ITEM 1. SECURITY AND ISSUER
This Amendment No. 9 to Schedule 13D ("Amendment No. 9") relates to
the Common Stock, par value $0.01 per share (the "Common Stock"), of Robertson-
Ceco Corporation, a Delaware corporation (the "Company"). The address of the
principal executive offices of the Company is 5000 Executive Parkway, Suite 425,
San Ramon, California 94583.
ITEM 2. IDENTITY AND BACKGROUND
This Amendment No. 9 is filed on behalf of (i) RBC Holdings, L.P.
("RBC"), (ii) RC Holdings, Inc. ("RC Holdings"), (iii) Michael E. Heisley, Sr.
("Heisley"), (iv) The Heico Companies, L.L.C., formerly called Heisley
Investments Limited Partnership (the "Heico Companies") and (v) Heico Holding,
Inc. ("Heico"). Heisley is the Chief Executive Officer and Vice Chairman of the
Company.
ITEM 3. SOURCE AND AMOUNT OF FUNDS OR OTHER CONSIDERATION
On January 7, 1998, Heico Companies entered into a Stock Purchase
Agreement, attached hereto as Exhibit 21 (the "Stock Purchase Agreement"), with
Hemisphere Investment L.P. ("Hemisphere") whereby Heico Companies will purchase
from Hemisphere a total of 541,611 shares of Common Stock for $5,416,110 (or
$10.00 per share) (the "Stock Purchase"). Heico Companies shall purchase these
shares of Common Stock in the amounts and on the dates set forth below:
Shares to Purchase
Purchase Date be Purchased Price
January 7, 1998 491,611 $ 4,916,110
June 2, 1998 50,000 500,000
TOTAL 541,611 $5,416,110
In connection with the Stock Purchase, Hemisphere appointed officers of
Heico Companies as its attorney-in-fact and proxy for Hemisphere until June 2,
1998 or as long as the Stock Purchase Agreement remains in effect, whichever is
longer; provided, however, if Heico Companies fails to purchase from Hemisphere
the shares of Common Stock on the purchase dates set forth above, the proxy
shall immediately be revoked with respect to such shares not purchased.

******

→ **Requirement 1**:
In the Schedule 13D amendment, what price per share will Heico Companies pay Hemisphere for the Common Stock?
→ **Requirement 2**:
Write the next part of the Schedule 13D amendment, picking up after its final sentence.
The material that comes after this filing is unrelated to it.

→ **Dataset extract**:

******

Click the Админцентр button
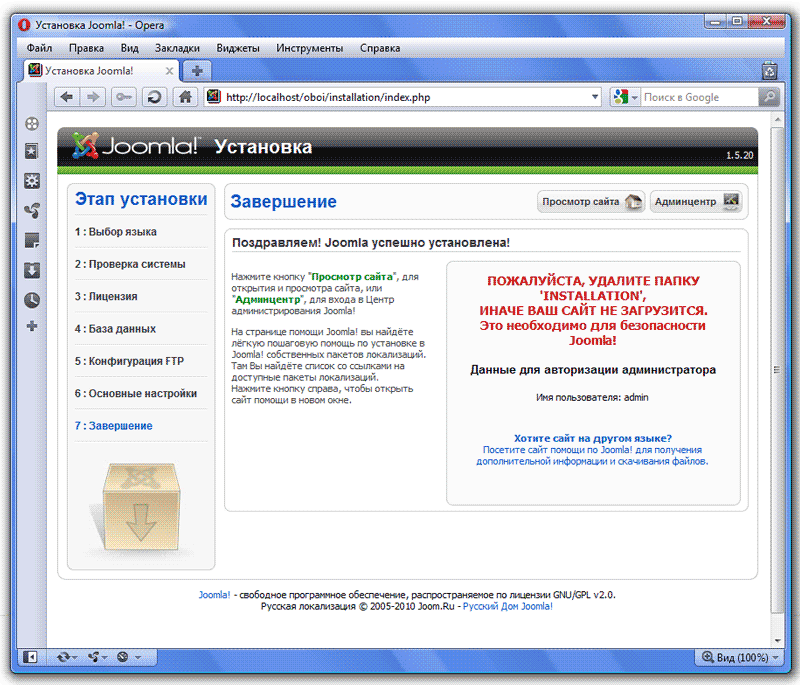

******

→ **Written reply 1**:
$10.00 per share.

→ **Written reply 2**:
The Heico Companies has financed the January 7, 1998 stock purchase, and
anticipates that it will finance the June 2, 1998 stock purchase, with its line
of credit with Bank of America Illinois.
ITEM 4. PURPOSE OF TRANSACTION
Except as provided herein, RBC, Heisley, Heico and Heico Companies
have no current plans with respect to the disposition of the shares of Common
Stock or the acquisition of additional shares of Common Stock. However, subject
to their obligations under various loan agreements disclosed herein or in the
Original 13D, Amendment No. 1, Amendment No. 2, Amendment No. 3, Amendment No.
4, Amendment No. 5, Amendment No. 6, Amendment No. 7 or Amendment No. 8, they
may dispose of all or a portion of the shares of Common Stock held by any of
them, if they determine at any time that such disposition may be made at prices
and on terms and conditions they believe to be favorable, and they may acquire
additional shares of Common Stock if they determine at any time that such shares
are available at prices and on terms and conditions they believe to be
favorable.
ITEM 5. INTEREST IN SECURITIES OF THE ISSUER
(a) - (b) RBC (and Heisley and Heico Companies, indirectly through
RBC) owns 3,333,333 shares of Common Stock. Such shares represent 20.7% of the
issued and outstanding shares of Common Stock (based on 16,111,550 shares
outstanding). Heisley, as a general partner, and as director and President of
the other general partner of the Heico Companies (the managing general partner
of RBC), has sole voting and dispositive power with respect to all of such
shares of Common Stock.
Heisley also directly owns 1,127 shares of Common Stock, over which he
has sole voting and dispositive power.
Heico Companies (and Heisley, indirectly through Heico Companies)
beneficially owns 8,374,444 shares of Common Stock, which represent 52.0% of the
issued and outstanding Common Stock (based on 16,111,550 shares outstanding).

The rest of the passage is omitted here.